Pro tip: For apartment buyers in Brisbane and the Gold Coast, request that your inspection scope specifically includes common property areas accessible at the time of your individual unit inspection. Defects in shared corridors, car park areas, or building entry points are your responsibility as a lot owner through the body corporate, and they are worth documenting at the earliest opportunity.
How GoInspect Runs a Pre-Handover Inspection
GoInspect’s approach to pre-handover inspections is built around one practical outcome: giving buyers a report they can hand directly to the builder and expect action from. That means the report structure, the defect documentation, and the language used are all calibrated for the rectification process rather than for general information.
Every defect identified during a pre-handover inspection Brisbane site visit is photographed with reference to location and context. The photographs are embedded in the report alongside a written description of the defect, the applicable standard or specification it fails to meet, and the trade responsible for the item. This trade attribution is what separates a GoInspect report from a generic defect list. When a builder receives a report that tells them the tiler is responsible for items 4, 9, and 14, the painter for items 2 and 7, and the plumber for items 11 and 15, they can dispatch the right trades without an internal review process that adds weeks to rectification timelines.
Same-day reporting means that clients who have an inspection conducted on a Tuesday morning have a completed report by Tuesday afternoon. For buyers navigating tight settlement timelines, this is not a convenience feature. It is a practical necessity. Delayed reports create situations where buyers either delay settlement and incur financial penalties, or accept the property without the full defect picture in hand.
GoInspect’s inspectors are fully licensed under Queensland regulations and carry professional indemnity insurance. The inspection scope is customised for both house-and-land packages and high-rise or medium-density apartment developments, recognising that a 20-storey apartment in inner Brisbane has a fundamentally different defect profile to a four-bedroom house in Ripley or Springfield.
When to Book Your Inspection
The correct time to book a pre-handover inspection is as soon as your builder notifies you that the property is at practical completion and they are preparing to issue the handover notice. Do not wait until you receive the formal handover invitation. By the time that invitation arrives, the builder is expecting a rapid turnaround and may pressure you to sign before you have had the opportunity to conduct an independent inspection.
Under Queensland’s construction contract law and the QBCC framework, you have the right to engage a licensed building inspector to assess the property before accepting it. A builder who refuses to allow an independent inspection before handover is acting contrary to industry standards and QBCC guidance, and that refusal is itself worth documenting.

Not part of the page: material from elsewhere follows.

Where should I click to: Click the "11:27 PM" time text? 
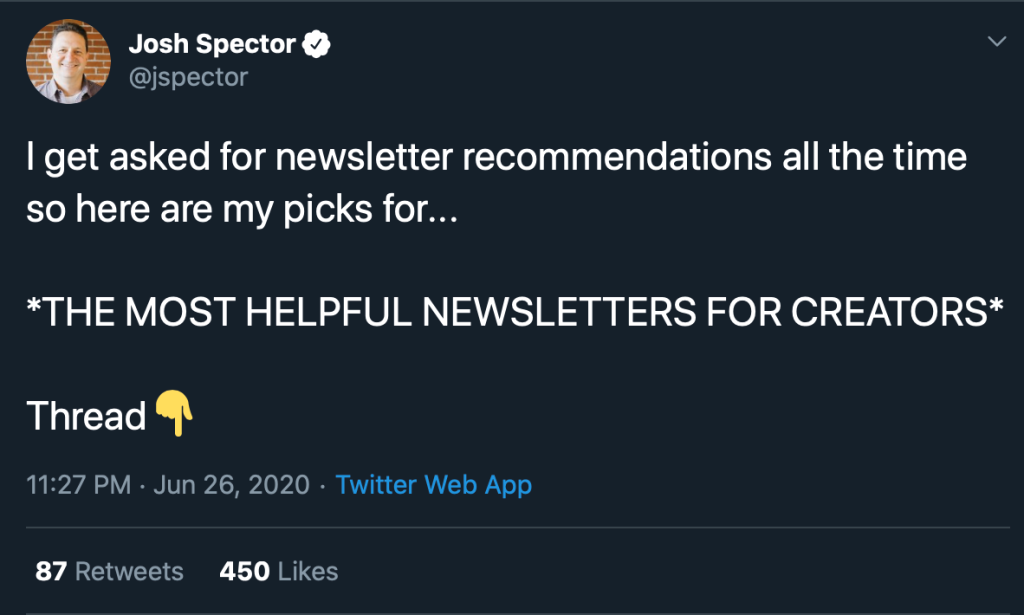[x=78, y=485]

For apartment and townhouse buyers, the timing is slightly different. Practical completion for a multi-unit development may be staged, with individual lot handovers occurring over several weeks. Book your inspection for your specific lot as soon as you are advised it is ready, regardless of where the broader development is in its programme.
What a Good Inspection Report Looks Like
Not all inspection reports are equally useful. A report that lists defects in text without photographs, without reference to specific locations in the home, and without indicating which trade is responsible creates ambiguity that builders use to dispute or delay rectification. A good pre-handover inspection report eliminates that ambiguity entirely.
Specifically, a high-quality report includes a summary page that counts the total number of defects by category and priority, individual defect entries with embedded photographs taken on the inspection date, a written description that references the applicable Australian Standard or construction specification, a location reference so trades can find the item without a site walkthrough, a trade attribution, and a rectification recommendation where appropriate.
The report should be in a format the builder and their trades can read and action without needing to contact you for clarification. PDF reports with clear section breaks by area of the home, rather than a chronological list of everything the inspector noticed, are significantly more effective for driving rectification outcomes.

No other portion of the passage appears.